● TASK ITEM
In the records, find every line with the word "width" and copy it out.

RECORDS SUPPLIED below:

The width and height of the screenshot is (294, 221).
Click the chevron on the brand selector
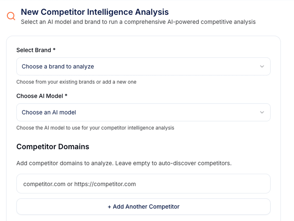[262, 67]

End of RECORDS SUPPLIED.
RECORDS SUPPLIED below:

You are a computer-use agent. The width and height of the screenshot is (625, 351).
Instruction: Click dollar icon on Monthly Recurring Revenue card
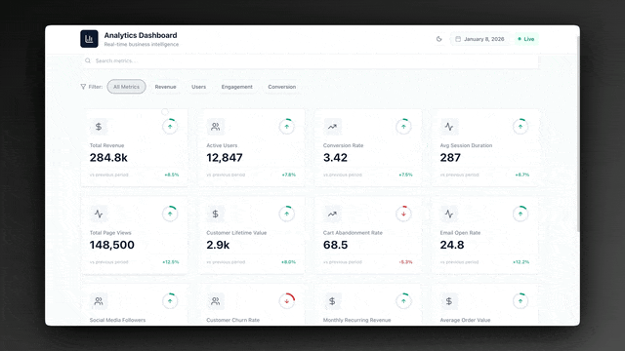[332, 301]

End of RECORDS SUPPLIED.

● SOLUTION TO THIS EXERCISE
The width and height of the screenshot is (294, 221).
You are a computer-use agent. The width and height of the screenshot is (625, 351).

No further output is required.